Detailed Description
The present invention is described in detail below with reference to specific embodiments, and it should be noted that the following embodiments are only for further description of the present invention and should not be construed as limiting the scope of the present invention, and some insubstantial modifications and adjustments of the present invention by those skilled in the art from the present disclosure are still within the scope of the present invention.

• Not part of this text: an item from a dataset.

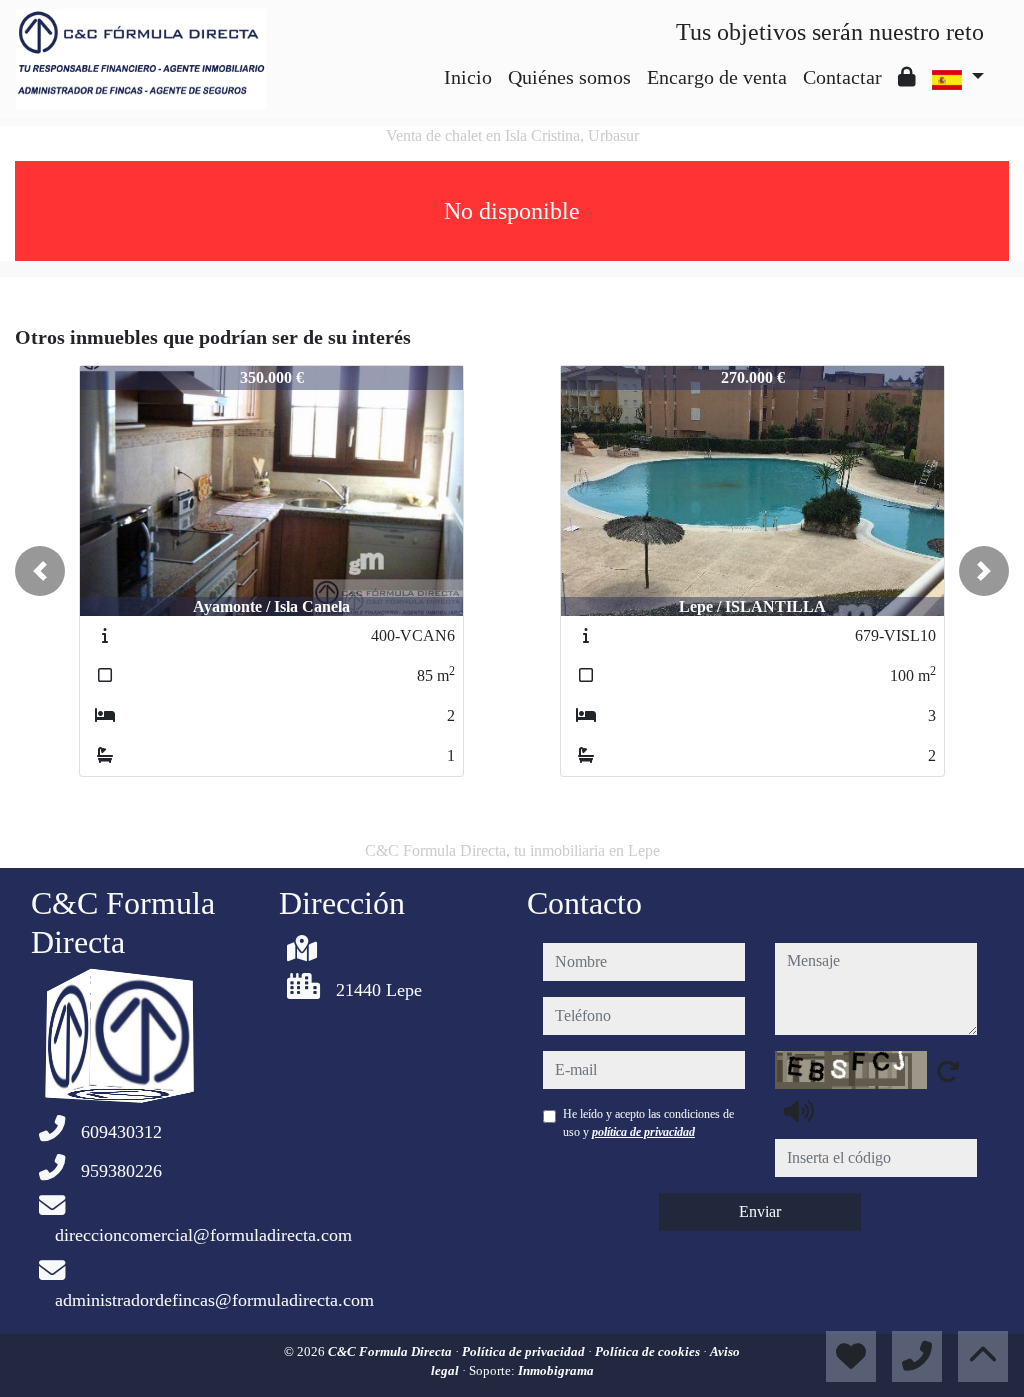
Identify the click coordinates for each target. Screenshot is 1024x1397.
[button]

The raw materials used in examples and comparative examples, if not particularly limited, are all as disclosed in the prior art, and are, for example, available directly or prepared according to the preparation methods disclosed in the prior art.
[ Example 1]
1.00G of concentrated nitric acid, 3.00g of oxalic acid was weighed and added to 210g of deionized water to prepare a mixed solution. 200 pseudo-boehmite powder, 6g sesbania powder, 5g starch and 3g crosslinked polyethylene microspheres with the particle size of about 40 mu m are weighed, uniformly mixed in a mixer and transferred into a kneader. Slowly adding the mixed solution, kneading for 20 minutes, then dripping 1.25g of trifluoroethanol, continuously kneading for 10 minutes, and extruding, molding and granulating to obtain the granules with the particle size of 4-6 mm. Oven drying at 120deg.C for 12hr, and calcining at 1080 deg.C for 6hr to obtain alumina carrier with F loading of about 0.5%.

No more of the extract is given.